- Type: Bolt-action sniper rifle
- Place of origin: People's Republic of China

Service history
- In service: 2020–Present
- Used by: See Users

Production history
- Manufacturer: Norinco
- Variants: See Variants

Specifications
- Mass: 6.2 kg (14 lb) (7.62×51mm) 7 kg (15 lb) (8.6×70mm)
- Length: 1,200 mm (47.2 in) (7.62×51mm) 1,300 mm (51.2 in) (8.6×70mm)
- Cartridge: 7.62×51mm CS/DEL3A 8.6×70mm DBU-202 7.62×51mm DBU-203
- Action: Bolt-action
- Effective firing range: 800–1,200 m (874.9–1,312.3 yd) (7.62×51mm) 1,200–1,500 m (1,312.3–1,640.4 yd) (8.6×70mm)
- Feed system: 5-round detachable box magazine
- Sights: Telescopic; night-vision; thermal sight

= CS/LR35 =

Bolt-action sniper rifle

The CS/LR35 (military designation QBU-202 and QBU-203) is a bolt-action sniper rifle designed and manufactured by Chinese arms manufacturer Norinco. Developed from CS/LR4, the weapon is chambered with either 7.62×51mm cartridge or 8.6×70mm round in a 5-round box magazine. The rifle features a free-floating barrel and specifically designed munition that improves accuracy.

==Design and development==
CS/LR35 is the further development of the CS/LR4 sniper rifle system. CS/LR35 is available in two versions chambered in either 7.62×51mm NATO or 8.6×70mm (.338 Lapua Magnum). Improvements include reinforced material for the barrel, lightweight rifle body, fully adjustable folding stock, and CS/DEL3A high precision cartridge in a 5-round box magazine. The weight is less than 6 kg. The accuracy is claimed to be ≤0.5MOA at 100 m, ≤0.75MOA at 300 m, and ≤1MOA at 800 m.

The 8.6×70mm variant of the rifle can be differentiated by its slightly longer barrel with a handguard that only has four ventilation holes whereas the 7.62 variant has seven smaller ones. The manufacturer claims that, with 8.6×70mm ammunition, the weapon has a conservative estimate of sub 1 MOA accuracy at 1200 m.

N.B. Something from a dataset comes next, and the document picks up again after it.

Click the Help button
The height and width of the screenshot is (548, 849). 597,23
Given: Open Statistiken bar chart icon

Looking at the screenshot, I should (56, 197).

8.6×70mm variant of the CS/LR35 received designation QBU-202 with its scope designated QMK-201 variable zoom optics. 7.62×51mm variant of the CS/LR35 received designation QBU-203 with its scope designated QMK-201A.

==Variants==
- CS/LR35
  Improved version of CS/LR4. Chambered in 7.62×51mm and 8.6×70mm Lapua Magnum.
- QBU-202
  Military version developed from CS/LR35 chambered in 8.6×70mm. In service with People's Liberation Army Ground Force.
- QBU-203
  Military version developed from CS/LR35 chambered in 7.62×51mm ammo.
- CS/LR24
  Export version of QBU-202, developed from CS/LR35 with minor modifications.
- CS/LR4B
  Export version of QBU-203, developed from CS/LR35 with minor modifications.

==Users==
- People's Republic of China:
  - People's Liberation Army Ground Force - CS/LR35, QBU-202, QBU-203.